**EXCERPTED TEXT**
::::

Since 2007, Operational Risk, in collaboration with BAE Systems, has conducted a series of surveys covering key industry trends in financial crime, risk and compliance. This year’s survey shows continued investment in anti-fraud and compliance solutions. However, the focus and priorities of financial institutions appear to reflect the uncertainty of global markets and the growing impact of money laundering and counter-regulatory measures.

A key indicator of the overall health of the market is the change in investment in the two primary areas of financial crime: compliance and counter fraud. These two areas have seen sustained investment growth since the first survey was conducted in 2007. This comes despite retrenchment elsewhere in financial services (figure 1). This year’s survey indicates significant growth of investment in anti-money laundering (AML) and particularly non-AML compliance: 51.5% of respondents said that AML budgets would increase and 55% said that non-AML compliance budgets would increase, compared with 45% and 49.6%, respectively, for 2013. However, more financial institutions in 2016 than in 2013 say that their AML and non-AML budgets will decrease. This trend does not appear to be reflected in combatting fraud, where an almost identical percentage (41.8% in 2016 and 41.6% in 2013) indicates that investment will remain at the same level.


A shift in priority

We asked respondents what the financial crime priorities for senior management would be in the coming year (figure 2). In 2013 – and for several years prior to that – insider fraud was regarded as the priority for respondents. However, this state of affairs has changed dramatically. As of this year, online fraud is the priority. The growth of remote banking channels, with the proportion of business conducted through online and mobile banking, is a possible explanation. According to the Global Mobile Banking Report, published by KPMG in conjunction with UBS Evidence Lab, this past growth is just the beginning. The number of mobile banking users globally is forecast to double to 1.8 billion over the next four years, representing more than one-quarter of the world’s population. In the US, 74% of banking customers used online banking in 2014, and 35% used mobile banking to access banking services. Payment fraud remains a strong priority, but is down when compared with 2013 numbers. 


Insider fraud

Where does this leave insider fraud? In terms of priority initiatives for senior management, the survey revealed that it had fallen to a 5.61 average score in 2016 from 7.44 in 2013, when it was considered the second priority; only cheque and deposit fraud in 2016 are considered to be lower priority in banking. It could be that, as it is notoriously difficult to detect, senior management now believe the levels of insider fraud to be low and therefore of lower priority.

::::

Records for finding items

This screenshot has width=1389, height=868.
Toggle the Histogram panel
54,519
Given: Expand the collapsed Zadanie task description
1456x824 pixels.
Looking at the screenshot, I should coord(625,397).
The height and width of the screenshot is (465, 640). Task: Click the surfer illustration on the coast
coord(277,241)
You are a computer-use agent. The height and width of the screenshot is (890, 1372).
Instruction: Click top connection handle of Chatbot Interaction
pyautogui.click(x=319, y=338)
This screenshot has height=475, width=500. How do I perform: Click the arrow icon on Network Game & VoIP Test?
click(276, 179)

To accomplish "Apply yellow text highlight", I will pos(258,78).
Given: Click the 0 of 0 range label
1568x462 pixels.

::::

**WORK INSTRUCTIONS**
1: From the financial crime survey excerpt, quote the passage that begins at the words "Where does this" and ends after "of lower priority.".
2: Continue the financial crime survey excerpt, starting after its final sentence.
The data have no role here.

**EXPECTED ANSWERS**
1:
Where does this leave insider fraud? In terms of priority initiatives for senior management, the survey revealed that it had fallen to a 5.61 average score in 2016 from 7.44 in 2013, when it was considered the second priority; only cheque and deposit fraud in 2016 are considered to be lower priority in banking. It could be that, as it is notoriously difficult to detect, senior management now believe the levels of insider fraud to be low and therefore of lower priority.

2:
The survey measured fraud detection performance for the first time in 2016, and insider fraud detection is comparable with online fraud, for example, at 39.4% detected (however with a high false-positive rate at 29.5%). This would support an argument that this area has been a focus for financial institutions. However, further analysis of the survey participants suggests that the mix of relevant financial institutions is different in 2016 to that of 2013. In 2016, 32.6% of businesses did not use insider fraud detection, compared with 21.3% of businesses in 2013. 

Most current research suggests that, far from being addressed, insider fraud is a growing problem. The Kroll Global Fraud Report 2015–2016, carried out with and conducted by the Economist Intelligence Unit, found that 60% of companies were defrauded by an insider – a 72% increase on the previous year. According to the Association of Certified Fraud Examiners’ (ACFE) 2014 Report to the Nations, more than one insider colluding in a fraud is especially harmful, and appears in between 36% and 42% of cases covered by the report. Yet losses from this type of fraud have fallen from a median of $500,000 in ACFE’s 2008 report to half this figure in 2014.

Changes in AML and compliance

Investment in AML remains significant, with 51.5% of respondents expecting budgets to increase over the next three years. The data also suggests financial institutions are shifting slightly towards solving this problem internally, with an increase from 20.6% in 2013 to 26.4% in 2016. In comparison, those going to third parties have fallen from 42.1% in 2013 to 35% in 2016. That said, third-party vendors remain the most popular option overall. 

The survey asked respondents which solutions they would build in-house, as opposed to outsourcing (figure 3). This year saw a significant migration to third-party politically exposed persons (PEP) screening and sanctions solutions. Almost one-third (31.3%) went outside their organisations in 2013; that figure rose to 43.8% in 2016. This is possibly explained by the increasing development and focus of sanctions regimes introduced by governments around the world to target organised crime and stem the funding of terrorism, which has forced financial institutions to prioritise investment in this area. The expansion has resulted in a more complex set of actions and obligations and, for this reason, financial institutions are turning to third-party vendors. 


Recently, it has been the considered view of many financial crime experts that financial institutions can benefit from combining fraud and AML resources to create efficiencies and identify crossovers. This year’s results suggest the idea has currency, with a more than 10-point jump in financial institutions using consolidated fraud and compliance solutions: 76.6% in 2016, compared with 65.7% in 2013. The trend is also towards third-party vendors providing these solutions, with 21.9% in 2016 compared with 13.7% in 2013. 

The rise of application fraud

There has been a trend towards developing tools in-house for specific areas of financial crime. Notable in this group is application fraud (figure 3). Just over one-quarter (25.5%) of surveyed financial institutions now have an in-house solution, an increase of 2.2% since 2013. There has been a decline in the number of those that have a third-party application fraud solution (from 23.7% to 20.8%), and a decline in the number of financial institutions that said that they would possibly outsource their application fraud solution service over the next three years – from 18.3% to 15.1%.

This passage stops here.